Passage:
— Start —

Provenance Research

Provenance research, research on the history of an artwork’s ownership, has been a central area of importance at Museum Folkwang for some time now. It helps our team gain deeper insight into the origins and the originality of paintings, sculptures, prints, and drawings, and also provides important information on the history of collecting. The results of this research are published regularly in catalog contributions and essays on individual works, artists, and collectors.

The complete reconstruction of the ownership history for a single artwork is — especially for the distant past — often very difficult, and sometimes impossible. Numerous documents pertaining to ownership were lost due to negligence or other reasons, or this kind of information was kept secret when a work changed hands because previous owners wanted to remain anonymous. In addition, references to ownership need to be carefully examined in each individual case, because again and again collectors, traders, historians, and curators relate a piece of information they find to the wrong artwork.

Since the Washington Declaration of 1998 and the German Federal Government’s commitment of 1999 as formulated in the Declaration by the Government of the Federal Republic of Germany, the Federal States, and Municpal Organizations Concerning the Retrieval and Restitution of Cultural Properties Seized in the Context of National Socialist Persecution, German museums have increasingly been undertaking efforts to research their purchasing policy during the years from 1933 to 1945. The provenance of paintings, sculpture, drawings, and prints is currently being examined and, if there are gaps in known information, these are being filled in to the extent possible.

— End —

Short problem 1: Collect every line in the listing below that contains the word "size".

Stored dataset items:
— Start —

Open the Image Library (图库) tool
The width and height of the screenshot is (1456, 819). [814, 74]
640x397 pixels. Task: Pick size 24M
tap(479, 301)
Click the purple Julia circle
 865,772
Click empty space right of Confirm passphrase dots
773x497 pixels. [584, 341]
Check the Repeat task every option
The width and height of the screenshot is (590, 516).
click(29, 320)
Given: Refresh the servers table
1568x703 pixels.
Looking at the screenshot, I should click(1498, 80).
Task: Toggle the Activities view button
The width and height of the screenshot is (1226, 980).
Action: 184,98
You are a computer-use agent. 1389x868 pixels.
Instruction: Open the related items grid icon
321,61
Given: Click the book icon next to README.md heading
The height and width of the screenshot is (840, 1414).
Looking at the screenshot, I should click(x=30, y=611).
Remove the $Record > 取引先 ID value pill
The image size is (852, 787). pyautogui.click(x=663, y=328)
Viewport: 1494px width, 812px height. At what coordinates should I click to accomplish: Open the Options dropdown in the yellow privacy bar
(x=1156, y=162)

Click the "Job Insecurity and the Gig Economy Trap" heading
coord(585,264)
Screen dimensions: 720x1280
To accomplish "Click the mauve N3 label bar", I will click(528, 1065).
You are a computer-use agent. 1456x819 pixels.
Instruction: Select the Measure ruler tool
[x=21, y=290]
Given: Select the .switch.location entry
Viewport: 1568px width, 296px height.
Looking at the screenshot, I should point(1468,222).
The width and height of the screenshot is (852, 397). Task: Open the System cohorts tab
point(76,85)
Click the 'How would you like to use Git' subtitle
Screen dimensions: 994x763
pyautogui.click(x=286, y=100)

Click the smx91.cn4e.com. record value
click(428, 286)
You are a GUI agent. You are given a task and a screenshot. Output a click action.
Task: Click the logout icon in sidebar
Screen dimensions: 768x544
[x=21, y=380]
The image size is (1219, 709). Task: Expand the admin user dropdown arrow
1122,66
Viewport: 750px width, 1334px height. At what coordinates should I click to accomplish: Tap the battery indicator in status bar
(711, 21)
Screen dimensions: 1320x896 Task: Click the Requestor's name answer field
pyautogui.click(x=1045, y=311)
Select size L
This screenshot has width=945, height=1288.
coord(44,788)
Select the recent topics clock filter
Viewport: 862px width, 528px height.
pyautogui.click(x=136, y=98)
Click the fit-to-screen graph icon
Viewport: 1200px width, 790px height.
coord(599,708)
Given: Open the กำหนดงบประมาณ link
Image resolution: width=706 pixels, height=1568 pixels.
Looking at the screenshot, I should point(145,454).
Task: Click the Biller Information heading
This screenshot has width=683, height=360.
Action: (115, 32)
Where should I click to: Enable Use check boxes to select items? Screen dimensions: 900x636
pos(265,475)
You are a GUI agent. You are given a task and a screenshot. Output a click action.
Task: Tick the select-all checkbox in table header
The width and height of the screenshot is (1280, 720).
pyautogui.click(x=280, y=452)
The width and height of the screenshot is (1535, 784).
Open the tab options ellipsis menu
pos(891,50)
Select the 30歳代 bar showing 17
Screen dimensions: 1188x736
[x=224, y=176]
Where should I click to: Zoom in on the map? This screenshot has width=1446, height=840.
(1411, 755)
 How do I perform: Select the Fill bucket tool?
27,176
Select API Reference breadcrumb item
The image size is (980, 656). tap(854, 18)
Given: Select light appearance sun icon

— End —

Short problem 2:
Answer these questions about the passage on provenance research:
(a) In what year was the Washington Declaration made?
(b) Which years of purchasing policy have German museums been researching?
(c) Where are the results of Museum Folkwang's provenance research regularly published?

Full response 1:
640x397 pixels. Task: Pick size 24M
The image size is (852, 787). pyautogui.click(x=663, y=328)
The image size is (1219, 709). Task: Expand the admin user dropdown arrow
Select size L
The image size is (980, 656). tap(854, 18)

Full response 2:
(a) 1998
(b) The years from 1933 to 1945
(c) In catalog contributions and essays on individual works, artists, and collectors